Стихия символизма, захлестнувшая на рубеже веков российских поэтов, казалось, позволяла художнику вырваться из плена ложной патетики гражданского стиха и подняться над сентиментальностью традиционной лирики. Приветствуя грядущую эпоху символизма, Мережковский писал: «Наше время должно определить двумя противоположными чертами — это время крайнего материализма и вместе с тем самых страстных идеальных порывов духа. Мы присутствуем при великой, многозначительной борьбе двух взглядов на жизнь, двух диаметрально противоположных миросозерцаний» (‹114>, 38).
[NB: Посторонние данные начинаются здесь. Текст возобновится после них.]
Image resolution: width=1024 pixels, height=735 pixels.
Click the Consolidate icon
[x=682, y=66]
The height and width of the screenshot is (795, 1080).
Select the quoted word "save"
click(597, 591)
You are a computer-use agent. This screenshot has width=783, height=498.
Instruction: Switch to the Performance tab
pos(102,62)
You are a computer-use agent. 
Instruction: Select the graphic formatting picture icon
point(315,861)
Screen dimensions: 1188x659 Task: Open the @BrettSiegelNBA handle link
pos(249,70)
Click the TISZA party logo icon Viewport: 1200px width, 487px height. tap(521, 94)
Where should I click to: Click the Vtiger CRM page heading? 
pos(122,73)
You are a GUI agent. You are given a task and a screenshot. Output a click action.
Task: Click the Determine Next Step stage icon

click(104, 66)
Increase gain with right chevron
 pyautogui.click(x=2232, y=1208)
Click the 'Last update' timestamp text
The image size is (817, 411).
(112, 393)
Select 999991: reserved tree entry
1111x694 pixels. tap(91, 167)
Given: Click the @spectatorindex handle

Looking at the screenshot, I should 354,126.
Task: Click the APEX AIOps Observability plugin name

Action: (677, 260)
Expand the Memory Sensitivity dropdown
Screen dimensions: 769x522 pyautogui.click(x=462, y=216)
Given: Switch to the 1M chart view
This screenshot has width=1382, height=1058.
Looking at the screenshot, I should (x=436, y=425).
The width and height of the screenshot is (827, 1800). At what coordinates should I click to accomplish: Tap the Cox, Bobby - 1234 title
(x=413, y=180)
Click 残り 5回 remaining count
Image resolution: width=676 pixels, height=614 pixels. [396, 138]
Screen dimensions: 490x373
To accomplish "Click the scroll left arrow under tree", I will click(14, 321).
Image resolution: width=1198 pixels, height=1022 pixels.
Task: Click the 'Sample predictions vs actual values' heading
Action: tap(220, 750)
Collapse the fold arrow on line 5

Атмосфера тревожных опасений, сомнения и робкой надежды замечательно передана в программном стихотворении Д. Мережковского «Дети ночи» (1896), этом коллективном портрете поколения русской интеллигенции на пороге нового века:

Устремляя наши очи

На бледнеющий восток,

Дети скорби, дети ночи,

Ждем, придет ли наш пророк.

Умирая, мы тоскуем

О несозданных мирах.

Мы неведомое чуем.

Дерзновенны наши речи,

Но на смерть осуждены

Слишком ранние предтечи

Слишком медленной весны.

Характеризуя пресловутое «декадентство», ставшее в известном смысле знаковым отличием российского искусства «конца века» и питательной почвой многих, как оптимистических, так и весьма пессимистических пророчеств, К. Бальмонт на пороге XX в., в 1900 г., дал исчерпывающее определение этого понятия, верность которого стала очевидна лишь спустя семнадцать лет. Он отрицал реакционную природу декадентства и утверждал креативный, освободительный характер этого духовного течения: «Декадент в истинном смысле слова есть утонченный художник, гибнущий в силу своей утонченности. Как показывает само это слово, декаденты являются представителями эпохи упадка. Это люди, которые мыслят и чувствуют на рубеже двух периодов, — одного законченного, другого еще не народившегося. Они видят, что вечерняя заря догорела, но рассвет еще спит где-то, за гранью горизонта: оттого песни декадентов — песни сумерек и ночи. Они развенчивают все старое, потому что оно потеряло душу и сделалось безжизненной схемой. Но, предчувствуя новое, они, сами выросшие на старом, не в силах увидеть это новое воочию, — потому в их настроении рядом с самыми восторженными вспышками так много самой больной тоски. Тип таких людей — ибсеновский строитель Сольнес, он падает с той башни, которую выстроил сам» (‹114>, 54).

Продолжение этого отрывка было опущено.